Figure 11.. Salient non-myeloid NOX signaling pathways in cancer development and progression.

Non-myeloid NOX2-derived ROS may facilitate cancer expansion by promotion of cell proliferation and a phenomenon described as “apoptotic escape”; ROS can evoke the capacity to redirect osteosarcoma from programmed death to survival. Adaptor Hic-5, which reportedly suppresses NOX4, is downregulated in metastatic cancer cells and unleashes NOX4-mediated invasiveness. NOX4-derived H2O2 causes oxidation of CR1 in BRAF propagating exaggerated NRAS-mediated MEK and ERK activation, and melanoma progression. NOX4 overexpression is linked to EMT and invasion via JAK2/STAT3. DUOX2 is implicated in PKC-induced Akt/MAPK activation and proliferation, migration, and invasion in colon cancer. NOX1 via MAPK induces cyclin D1 and proliferation as well as activates ADAM17-EGFR-PI3K-Akt signaling and increases the expansion of colon cancer cells.

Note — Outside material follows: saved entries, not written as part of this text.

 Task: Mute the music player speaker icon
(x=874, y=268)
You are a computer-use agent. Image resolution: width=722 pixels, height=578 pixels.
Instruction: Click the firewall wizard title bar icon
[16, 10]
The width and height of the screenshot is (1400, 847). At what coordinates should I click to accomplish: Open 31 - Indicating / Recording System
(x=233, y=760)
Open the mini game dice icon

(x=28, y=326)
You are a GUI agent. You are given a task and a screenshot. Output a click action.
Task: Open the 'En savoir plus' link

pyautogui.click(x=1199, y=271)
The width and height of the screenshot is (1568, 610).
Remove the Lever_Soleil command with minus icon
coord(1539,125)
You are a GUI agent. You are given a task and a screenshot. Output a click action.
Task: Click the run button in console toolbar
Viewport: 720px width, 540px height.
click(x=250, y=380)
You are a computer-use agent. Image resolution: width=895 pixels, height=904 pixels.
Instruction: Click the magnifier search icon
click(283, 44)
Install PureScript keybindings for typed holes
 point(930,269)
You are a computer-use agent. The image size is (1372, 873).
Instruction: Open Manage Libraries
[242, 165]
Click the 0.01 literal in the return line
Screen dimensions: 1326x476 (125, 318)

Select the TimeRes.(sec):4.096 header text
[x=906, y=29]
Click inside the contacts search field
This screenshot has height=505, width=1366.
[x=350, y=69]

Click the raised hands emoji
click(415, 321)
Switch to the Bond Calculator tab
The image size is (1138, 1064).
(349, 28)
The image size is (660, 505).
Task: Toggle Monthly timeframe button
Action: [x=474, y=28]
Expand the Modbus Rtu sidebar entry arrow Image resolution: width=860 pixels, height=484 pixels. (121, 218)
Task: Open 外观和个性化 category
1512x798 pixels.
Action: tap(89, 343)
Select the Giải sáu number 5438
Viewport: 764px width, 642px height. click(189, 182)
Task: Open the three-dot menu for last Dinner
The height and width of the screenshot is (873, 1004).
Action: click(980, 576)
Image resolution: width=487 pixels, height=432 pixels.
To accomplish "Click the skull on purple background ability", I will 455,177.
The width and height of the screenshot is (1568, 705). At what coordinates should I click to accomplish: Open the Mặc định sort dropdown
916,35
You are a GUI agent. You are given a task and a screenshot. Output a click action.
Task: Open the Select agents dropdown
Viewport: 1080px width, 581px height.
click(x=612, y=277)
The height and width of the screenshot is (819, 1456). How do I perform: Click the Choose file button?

Figure 12.. Location of NOX single nucleotide variations (SNVs) and single nucleotide polymorphisms (SNPs).

Diagrammatic representation of the specific locations of SNVs (red dots) and SNPs (black dots) in NOX catalytic subunits discussed in the text. EFh, EF-hand domain (calcium-binding domain); FAD, flavin adenine dinucleotide domain; FRD, ferric reductase domain; NADPH, nicotinamide-adenine dinucleotide phosphate domain; Peroxidase, peroxidase domain; TM, transmembrane domain. Note: For visualization purposes, only NOXs that contain pertinent coding non-synonymous mutations discussed in the manuscript are shown.

Figure 13.. Localization of single nucleotide variations (SNVs, black font) and single nucleotide polymorphisms (SNPs, gray font) for NOX2.

Virtual 3D-image was obtained from the protein data bank (PDB) with the ID# 8GZ3, and edited using the software UCSF Chimera, version 1.17.2 (May 2024). Briefly, chain B (cytochrome b-245 heavy chain, NOX2) of PDB 8GZ3 was isolated and colorized according to domain classifications: 6 transmembrane domains (TMDs) are depicted in orange, extracellular regions are depicted in gray, and intracellular regions are in magenta. Location of five mutations discussed in the manuscript are highlighted in cyan and magnified to show the amino acid side chain. These include rs137854588 (R73*, intracellular), rs137854591 (R91*, intracellular), rs139670417 (R229H, extracellular), rs137854585 (P415H, intracellular), and rs13306300 (G472S, intracellular) (Table 2). Bold text indicates an SNP. If the mutations result in the substitution of an amino acid, the residue represented in the structure is the changed amino acid. If the mutations result in a termination codon it is denoted by * and no change in amino acid is represented. Note that rs137854593 and rs151344490 (at amino acids 500 and 505) could not be represented because structural data at the C-terminal region was disordered and remains undetermined. Eighty-five mutations spanning extracellular, TMD and intracellular domains causing chronic granulomatous disease are shown in green (from Magnani, et al. (721), Table S5) are highlighted in green. Note that mutations Ala488Asp, His495Pro, Asp500Tyr/Phe/His/Asn/Gly, and Leu505Arg could not be represented because structural data was disordered and remains undetermined.